**PROBLEM DETAILS:** Give the lines below, from the one containing "This screenshot has height=477, width=581." through the one containing "Looking at the", as a JSON list of strings with one string per line, skipping blank lines and leaving out the pictures.

**SOURCE RECORDS:**

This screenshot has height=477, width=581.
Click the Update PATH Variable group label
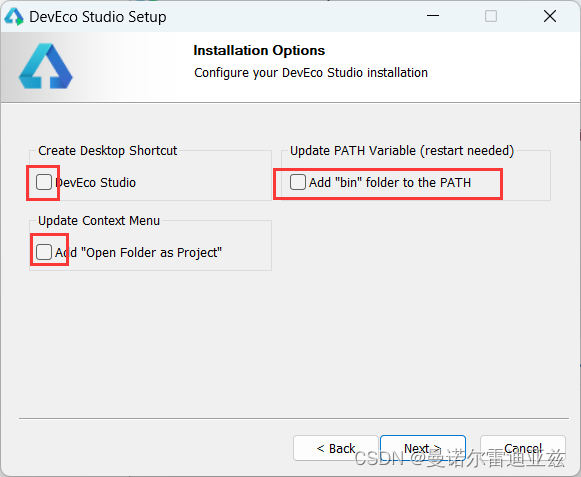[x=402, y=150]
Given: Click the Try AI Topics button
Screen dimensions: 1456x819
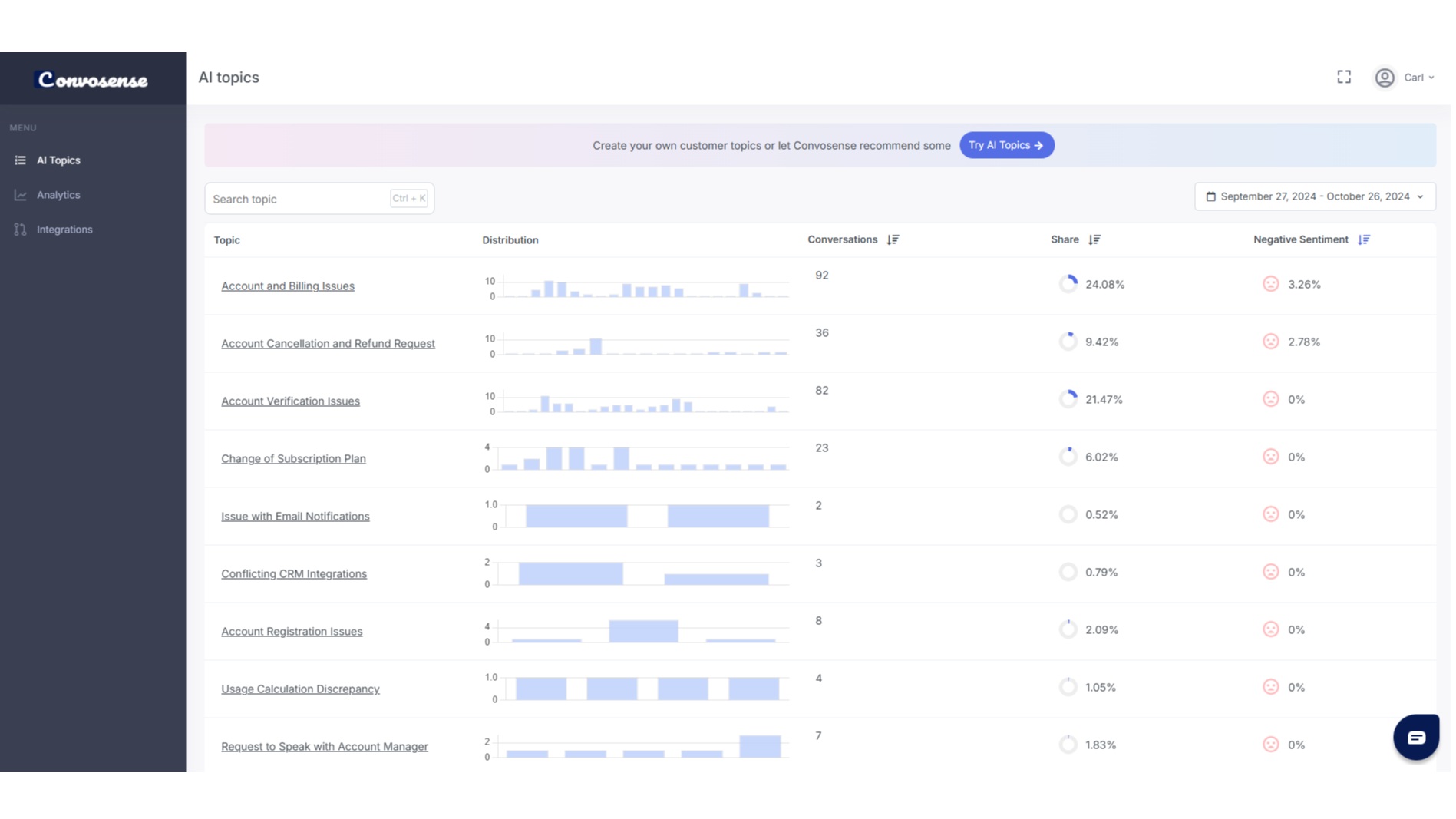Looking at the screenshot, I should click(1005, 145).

...

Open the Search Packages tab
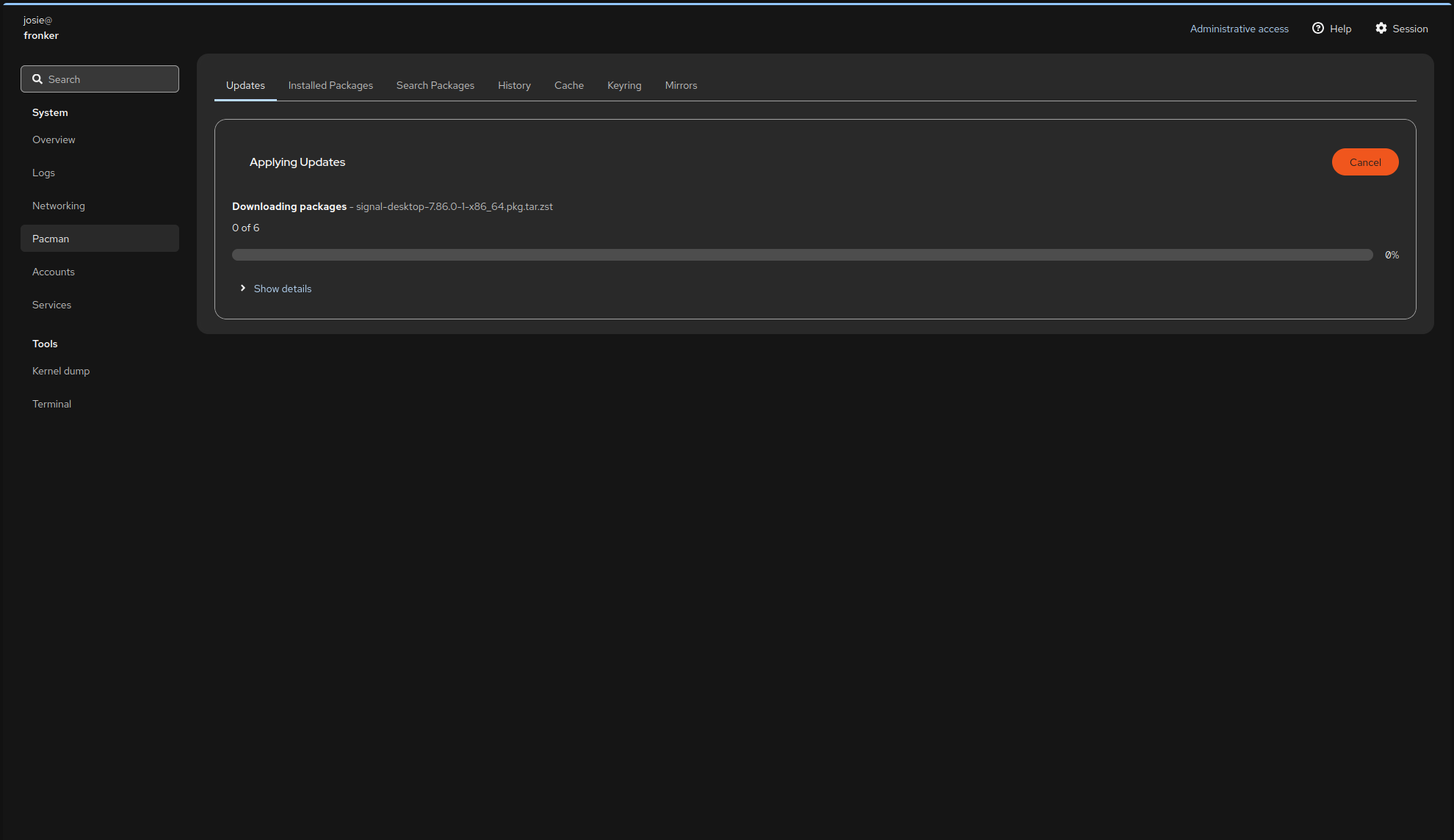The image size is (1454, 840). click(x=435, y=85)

---

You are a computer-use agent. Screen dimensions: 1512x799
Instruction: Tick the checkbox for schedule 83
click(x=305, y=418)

**TASK RESULT:**
[
  "This screenshot has height=477, width=581.",
  "Click the Update PATH Variable group label",
  "[x=402, y=150]",
  "Given: Click the Try AI Topics button",
  "Screen dimensions: 1456x819",
  "Looking at the screenshot, I should click(1005, 145)."
]